31. 6216 sayılı Anayasa Mahkemesinin Kuruluşu ve Yargılama
Usulleri Hakkında Kanun’un “Kararlar”
kenar başlıklı 50. maddesinin (2) numaralı fıkrası şöyledir:
“Tespit edilen ihlal bir mahkeme kararından kaynaklanmışsa,
ihlali ve sonuçlarını ortadan kaldırmak için yeniden yargılama yapmak üzere
dosya ilgili mahkemeye gönderilir. Yeniden yargılama yapılmasında hukuki yarar
bulunmayan hâllerde başvurucu lehine tazminata hükmedilebilir veya genel
mahkemelerde dava açılması yolu gösterilebilir.

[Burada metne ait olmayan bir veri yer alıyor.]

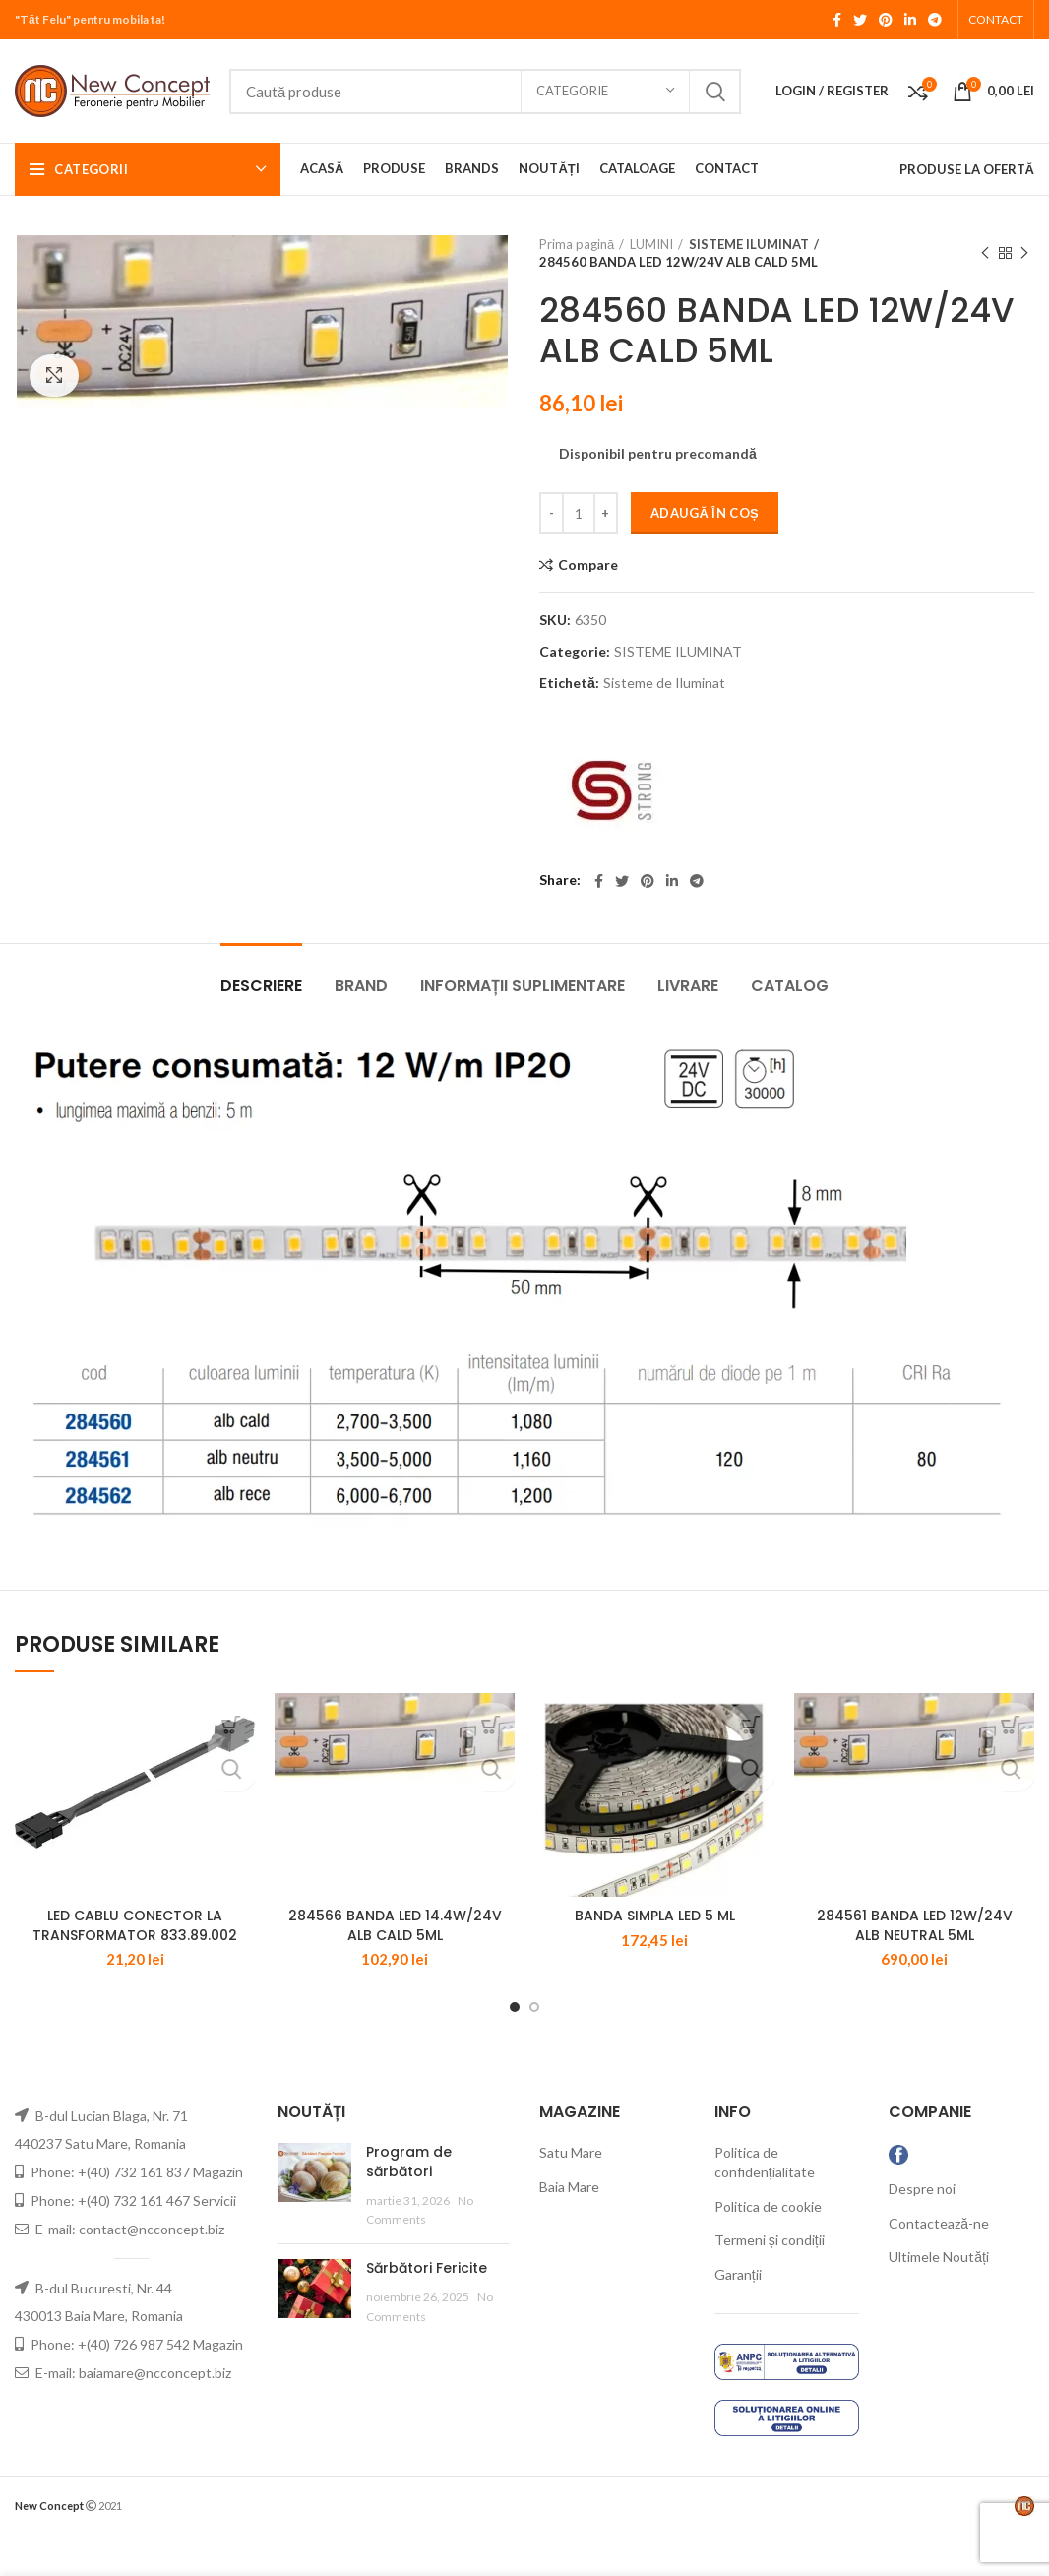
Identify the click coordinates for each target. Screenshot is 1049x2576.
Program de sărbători (409, 2202)
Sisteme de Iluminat (664, 683)
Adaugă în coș (704, 513)
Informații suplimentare (522, 985)
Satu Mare (570, 2192)
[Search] (485, 91)
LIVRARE (687, 985)
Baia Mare (569, 2227)
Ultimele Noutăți (939, 2297)
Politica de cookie (768, 2246)
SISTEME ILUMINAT (746, 244)
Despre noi (922, 2229)
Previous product (985, 253)
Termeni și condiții (769, 2280)
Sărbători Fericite (426, 2308)
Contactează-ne (939, 2262)
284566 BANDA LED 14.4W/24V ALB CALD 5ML (395, 1965)
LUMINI (651, 244)
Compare (588, 565)
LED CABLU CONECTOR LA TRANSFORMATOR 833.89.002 (134, 1965)
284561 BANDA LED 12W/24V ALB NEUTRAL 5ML (915, 1965)
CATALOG (790, 985)
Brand (361, 985)
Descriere (261, 985)
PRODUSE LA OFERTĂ (966, 169)
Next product (1024, 253)
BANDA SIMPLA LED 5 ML (655, 1956)
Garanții (738, 2314)
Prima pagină (576, 244)
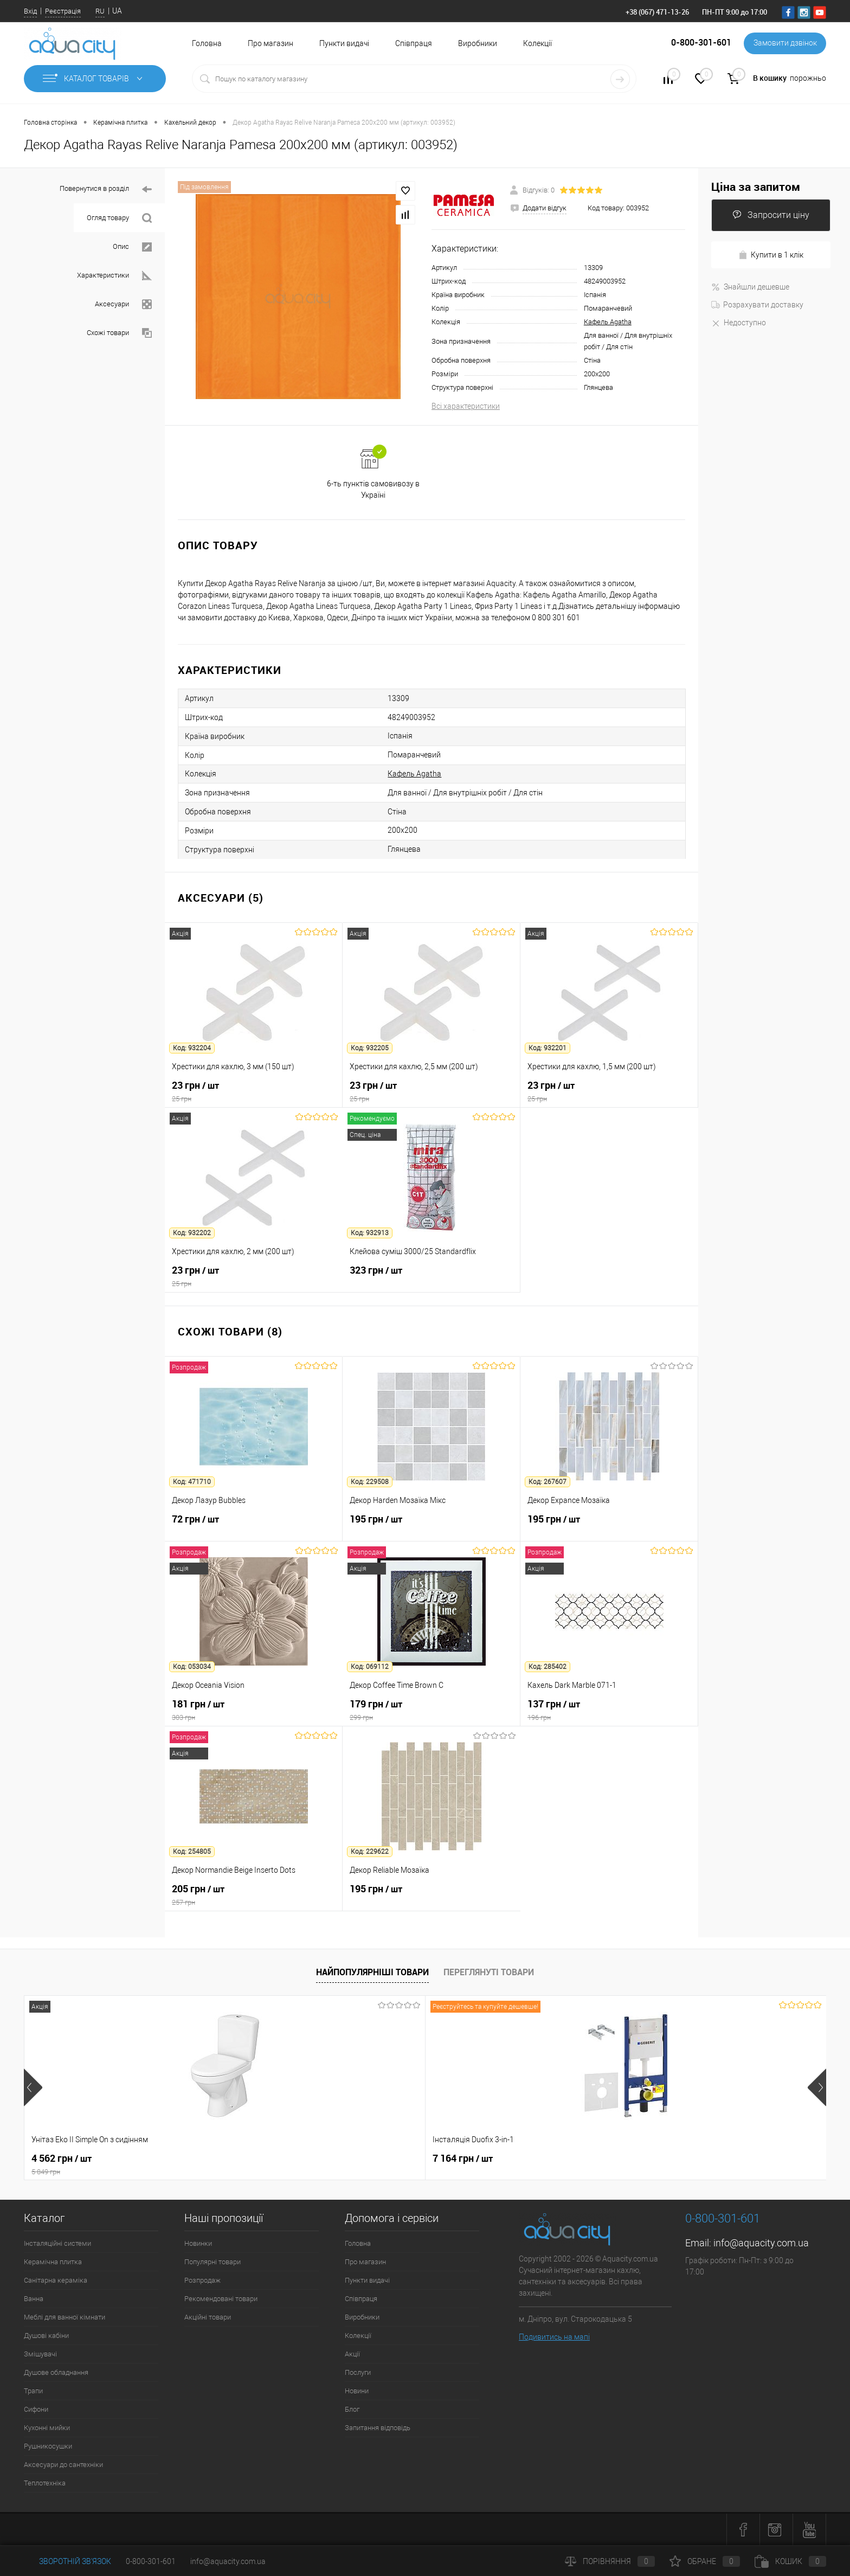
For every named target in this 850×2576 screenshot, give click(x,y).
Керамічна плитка (53, 2262)
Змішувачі (40, 2354)
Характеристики (114, 276)
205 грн (253, 1895)
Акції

Yeniden yargılama yapmakla
yükümlü mahkeme, Anayasa Mahkemesinin ihlal kararında açıkladığı ihlali ve
sonuçlarını ortadan kaldıracak şekilde mümkünse dosya üzerinden karar verir.”
32. Başvurucunun tarafı olduğu uyuşmazlığa ilişkin on altı yılı
aşkın süredir devam eden yargılama süresi nazara alındığında, yargılama
faaliyetinin uzunluğu sebebiyle, yalnızca ihlal tespitiyle giderilemeyecek olan
manevi zararları karşılığında başvurucuya net 18.300,00 TL manevi tazminat
ödenmesine karar verilmesi gerekir.
33. Başvurucu tarafından maddi tazminat talebinde bulunulmuş
olmakla beraber, tespit edilen ihlal ile iddia edilen maddi zarar arasında
illiyet bağı bulunmadığı anlaşıldığından, başvurucunun maddi tazminat talebinin
reddine karar verilmesi gerekir.
34. Başvurucu tarafından yapılan ve dosyadaki belgeler uyarınca
tespit edilen 198,35 TL harç ve 1.500,00 TL vekâlet ücretinden oluşan toplam
1.698,35 TL yargılama giderinin başvurucuya ödenmesine karar verilmesi gerekir.
35. Başvuruya konu yargılamanın on altı yılı aşkın süredir devam
ettiği ve bu hususun makul sürede yargılanma hakkını ihlal ettiği gözetilerek, anayasal
bir hakkın ihlal edildiği açık olan bir yargılama dosyasında, hukuka, adalete
ve mahkemeye güven ilkesinin gördüğü zararın devam etmesinin önlenmesi
amacıyla, yargılamanın mümkün olan en kısa sürede sonuçlandırılmasını teminen, kararın bir örneğinin ilgili Mahkemesine
gönderilmesine karar verilmesi gerekir.
V. HÜKÜM
Açıklanan
gerekçelerle;
A. Başvurucunun;
1. Makul
sürede yargılanma hakkının ihlal edildiği yönündeki iddiasının KABUL EDİLEBİLİR
OLDUĞUNA,
2. Anayasa’nın
36. maddesinde güvence altına alınan makul sürede yargılanma hakkının İHLAL
EDİLDİĞİNE,
B. Başvurucuya net 18.300,00 TL manevi TAZMİNAT ÖDENMESİNE,
başvurucunun tazminata ilişkin diğer taleplerinin REDDİNE,
C. Başvurucu tarafından yapılan 198,35 TL harç ve 1.500,00 TL
vekâlet ücretinden oluşan toplam 1.698,35 TL yargılama giderinin BAŞVURUCUYA
ÖDENMESİNE,
D. Ödemelerin, kararın tebliğini takiben başvurucunun Maliye
Bakanlığına başvuru tarihinden itibaren dört ay içinde yapılmasına; ödemede
gecikme olması halinde, bu sürenin sona erdiği tarihten ödeme tarihine kadar
geçen süre için yasal faiz uygulanmasına,
E. Kararın bir örneğinin Kızıltepe 1. Asliye Hukuk Mahkemesine
gönderilmesine,
22/6/2015
tarihinde OY BİRLİĞİYLE karar verildi.